Return the lines below exactly, please, from the one containing "Given: Click the zoom out magnifier icon" through the last one, both included, and leave out any pictures.
---------- Entries shown
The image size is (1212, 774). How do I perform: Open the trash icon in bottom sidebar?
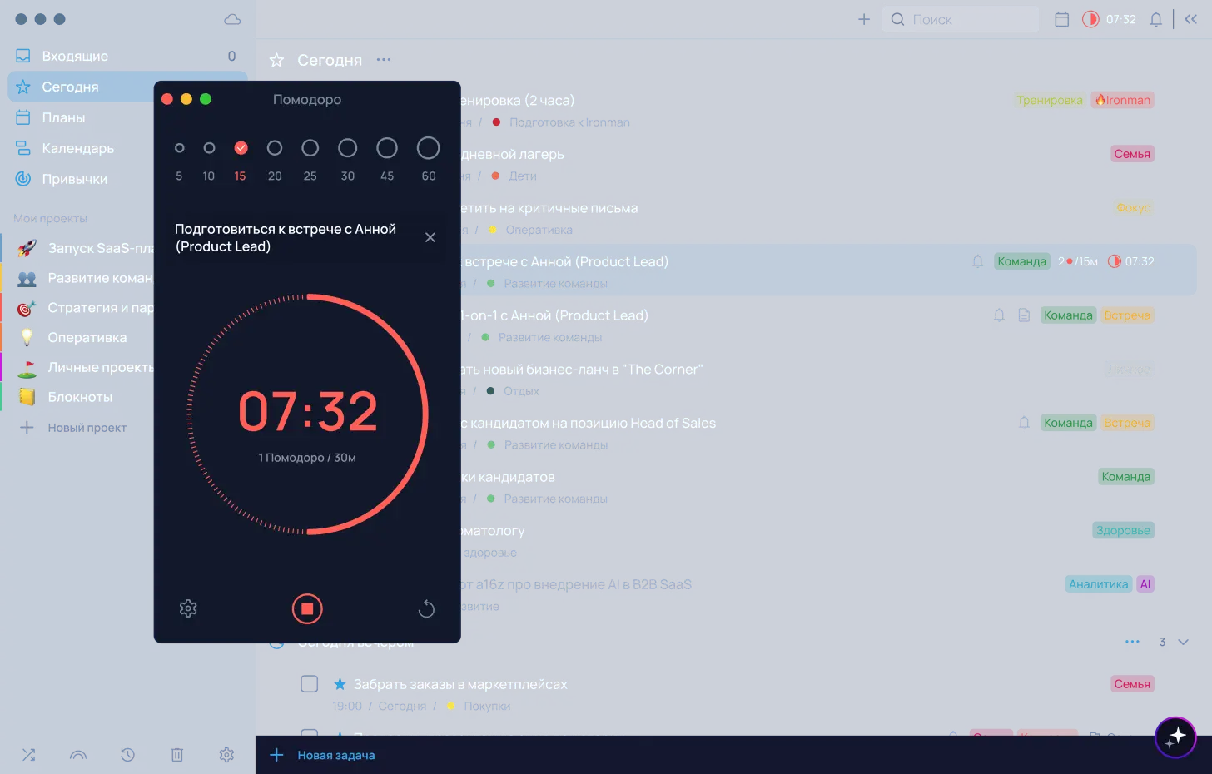(177, 755)
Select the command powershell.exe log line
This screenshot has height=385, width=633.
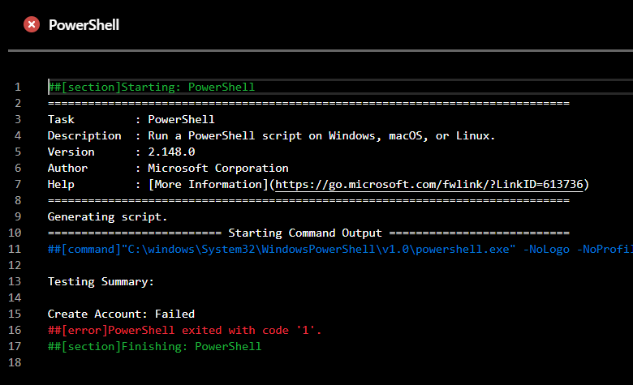(340, 249)
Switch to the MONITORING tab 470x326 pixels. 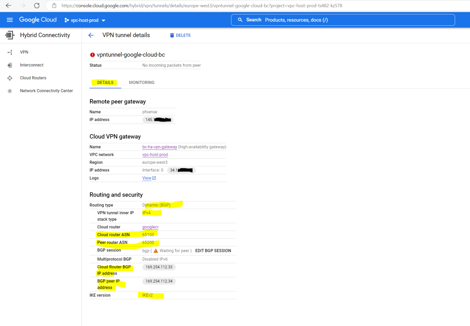pyautogui.click(x=141, y=82)
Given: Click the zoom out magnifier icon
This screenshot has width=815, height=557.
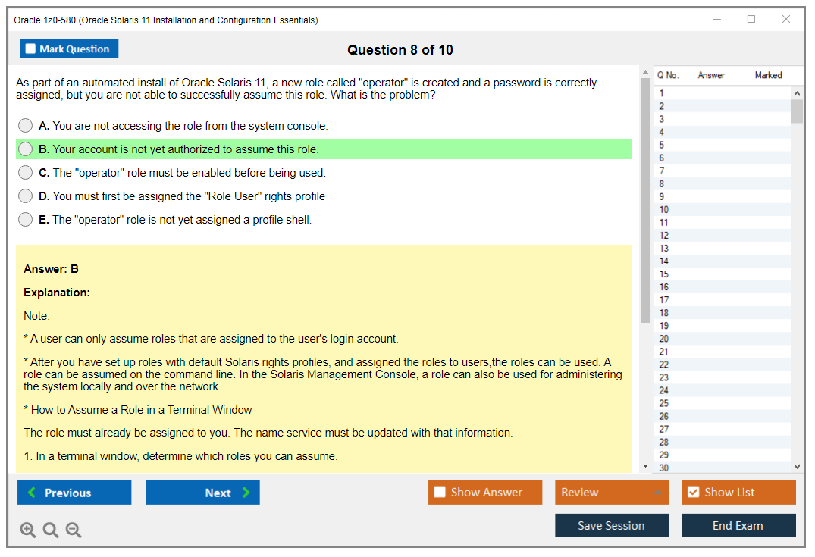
--------------------
Exercise output -
Given: Click the zoom out magnifier icon
This screenshot has width=815, height=557.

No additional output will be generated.